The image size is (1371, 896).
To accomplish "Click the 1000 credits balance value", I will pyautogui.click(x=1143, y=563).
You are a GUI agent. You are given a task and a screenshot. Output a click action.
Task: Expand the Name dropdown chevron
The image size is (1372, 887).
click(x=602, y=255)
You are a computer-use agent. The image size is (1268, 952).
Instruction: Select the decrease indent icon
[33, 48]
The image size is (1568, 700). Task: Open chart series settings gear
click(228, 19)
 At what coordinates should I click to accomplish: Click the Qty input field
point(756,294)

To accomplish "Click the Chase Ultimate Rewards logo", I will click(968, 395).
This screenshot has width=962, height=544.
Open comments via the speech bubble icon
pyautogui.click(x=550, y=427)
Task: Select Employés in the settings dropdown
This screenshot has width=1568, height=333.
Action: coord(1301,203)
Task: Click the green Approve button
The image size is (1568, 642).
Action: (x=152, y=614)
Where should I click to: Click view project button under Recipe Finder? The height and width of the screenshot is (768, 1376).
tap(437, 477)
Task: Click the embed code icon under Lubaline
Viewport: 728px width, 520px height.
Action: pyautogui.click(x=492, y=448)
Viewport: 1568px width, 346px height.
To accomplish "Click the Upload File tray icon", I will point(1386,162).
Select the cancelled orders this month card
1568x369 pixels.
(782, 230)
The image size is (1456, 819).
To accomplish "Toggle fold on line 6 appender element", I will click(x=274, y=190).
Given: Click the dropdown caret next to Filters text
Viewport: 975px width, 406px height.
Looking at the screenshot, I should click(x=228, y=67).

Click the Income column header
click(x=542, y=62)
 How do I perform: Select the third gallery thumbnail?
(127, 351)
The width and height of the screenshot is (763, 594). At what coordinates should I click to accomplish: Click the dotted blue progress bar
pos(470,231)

_Stated exercise:_ Revise all the items above, changing each "image size" to "canvas size" and leaving everything else intact.

_Solution for this task:_
The canvas size is (1371, 896).
To accomplish "Click the 1000 credits balance value", I will pyautogui.click(x=1143, y=563).
You are a GUI agent. You are given a task and a screenshot. Output a click action.
Task: Expand the Name dropdown chevron
The canvas size is (1372, 887).
click(x=602, y=255)
You are a computer-use agent. The canvas size is (1268, 952).
Instruction: Select the decrease indent icon
[33, 48]
The canvas size is (1568, 700). Task: Open chart series settings gear
click(228, 19)
 At what coordinates should I click to accomplish: Click the Qty input field
point(756,294)

To accomplish "Click the Chase Ultimate Rewards logo", I will click(968, 395).
This screenshot has width=962, height=544.
Open comments via the speech bubble icon
pyautogui.click(x=550, y=427)
Task: Select Employés in the settings dropdown
This screenshot has width=1568, height=333.
Action: coord(1301,203)
Task: Click the green Approve button
The canvas size is (1568, 642).
Action: (x=152, y=614)
Where should I click to: Click view project button under Recipe Finder? The height and width of the screenshot is (768, 1376).
tap(437, 477)
Task: Click the embed code icon under Lubaline
Viewport: 728px width, 520px height.
Action: pyautogui.click(x=492, y=448)
Viewport: 1568px width, 346px height.
To accomplish "Click the Upload File tray icon", I will point(1386,162).
Select the cancelled orders this month card
1568x369 pixels.
(782, 230)
The canvas size is (1456, 819).
To accomplish "Toggle fold on line 6 appender element", I will click(x=274, y=190).
Given: Click the dropdown caret next to Filters text
Viewport: 975px width, 406px height.
Looking at the screenshot, I should click(x=228, y=67).

Click the Income column header
click(x=542, y=62)
 How do I perform: Select the third gallery thumbnail?
(127, 351)
The width and height of the screenshot is (763, 594). At what coordinates should I click to accomplish: Click the dotted blue progress bar
pos(470,231)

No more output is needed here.